··· Source data ···

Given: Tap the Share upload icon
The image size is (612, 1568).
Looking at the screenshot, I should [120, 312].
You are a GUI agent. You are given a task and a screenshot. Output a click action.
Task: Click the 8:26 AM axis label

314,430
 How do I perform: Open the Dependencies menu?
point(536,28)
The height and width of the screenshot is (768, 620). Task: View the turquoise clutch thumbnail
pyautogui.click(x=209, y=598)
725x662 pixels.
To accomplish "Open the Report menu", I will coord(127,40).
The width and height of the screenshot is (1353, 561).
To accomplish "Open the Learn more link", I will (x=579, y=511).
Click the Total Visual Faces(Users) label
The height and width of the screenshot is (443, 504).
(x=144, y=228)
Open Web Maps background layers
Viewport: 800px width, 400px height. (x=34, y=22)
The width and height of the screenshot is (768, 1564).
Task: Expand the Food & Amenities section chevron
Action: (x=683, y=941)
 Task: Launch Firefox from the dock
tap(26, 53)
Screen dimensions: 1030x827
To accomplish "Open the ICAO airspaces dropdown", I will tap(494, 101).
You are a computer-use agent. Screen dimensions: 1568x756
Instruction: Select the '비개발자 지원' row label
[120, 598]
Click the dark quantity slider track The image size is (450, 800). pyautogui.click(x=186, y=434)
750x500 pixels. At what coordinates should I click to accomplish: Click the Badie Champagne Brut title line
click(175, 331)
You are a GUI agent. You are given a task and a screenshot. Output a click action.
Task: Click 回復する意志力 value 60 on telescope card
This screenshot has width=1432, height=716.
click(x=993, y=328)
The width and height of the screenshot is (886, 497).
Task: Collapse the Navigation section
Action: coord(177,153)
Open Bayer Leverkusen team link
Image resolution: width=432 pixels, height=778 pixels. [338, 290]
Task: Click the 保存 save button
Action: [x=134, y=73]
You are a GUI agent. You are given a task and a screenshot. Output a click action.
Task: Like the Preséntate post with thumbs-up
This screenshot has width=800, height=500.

···

## Problem details
Arrange every line of the entries above as a Markdown table with the columns No. and Line, numbering the rows in order and skipping blank lines.

## Expected answer
| No. | Line |
|---|---|
| 1 | Given: Tap the Share upload icon |
| 2 | The image size is (612, 1568). |
| 3 | Looking at the screenshot, I should [120, 312]. |
| 4 | You are a GUI agent. You are given a task and a screenshot. Output a click action. |
| 5 | Task: Click the 8:26 AM axis label |
| 6 | 314,430 |
| 7 |  How do I perform: Open the Dependencies menu? |
| 8 | point(536,28) |
| 9 | The height and width of the screenshot is (768, 620). Task: View the turquoise clutch thumbnail |
| 10 | pyautogui.click(x=209, y=598) |
| 11 | 725x662 pixels. |
| 12 | To accomplish "Open the Report menu", I will coord(127,40). |
| 13 | The width and height of the screenshot is (1353, 561). |
| 14 | To accomplish "Open the Learn more link", I will (x=579, y=511). |
| 15 | Click the Total Visual Faces(Users) label |
| 16 | The height and width of the screenshot is (443, 504). |
| 17 | (x=144, y=228) |
| 18 | Open Web Maps background layers |
| 19 | Viewport: 800px width, 400px height. (x=34, y=22) |
| 20 | The width and height of the screenshot is (768, 1564). |
| 21 | Task: Expand the Food & Amenities section chevron |
| 22 | Action: (x=683, y=941) |
| 23 |  Task: Launch Firefox from the dock |
| 24 | tap(26, 53) |
| 25 | Screen dimensions: 1030x827 |
| 26 | To accomplish "Open the ICAO airspaces dropdown", I will tap(494, 101). |
| 27 | You are a computer-use agent. Screen dimensions: 1568x756 |
| 28 | Instruction: Select the '비개발자 지원' row label |
| 29 | [120, 598] |
| 30 | Click the dark quantity slider track The image size is (450, 800). pyautogui.click(x=186, y=434) |
| 31 | 750x500 pixels. At what coordinates should I click to accomplish: Click the Badie Champagne Brut title line |
| 32 | click(175, 331) |
| 33 | You are a GUI agent. You are given a task and a screenshot. Output a click action. |
| 34 | Task: Click 回復する意志力 value 60 on telescope card |
| 35 | This screenshot has width=1432, height=716. |
| 36 | click(x=993, y=328) |
| 37 | The width and height of the screenshot is (886, 497). |
| 38 | Task: Collapse the Navigation section |
| 39 | Action: coord(177,153) |
| 40 | Open Bayer Leverkusen team link |
| 41 | Image resolution: width=432 pixels, height=778 pixels. [338, 290] |
| 42 | Task: Click the 保存 save button |
| 43 | Action: [x=134, y=73] |
| 44 | You are a GUI agent. You are given a task and a screenshot. Output a click action. |
| 45 | Task: Like the Preséntate post with thumbs-up |
| 46 | This screenshot has width=800, height=500. |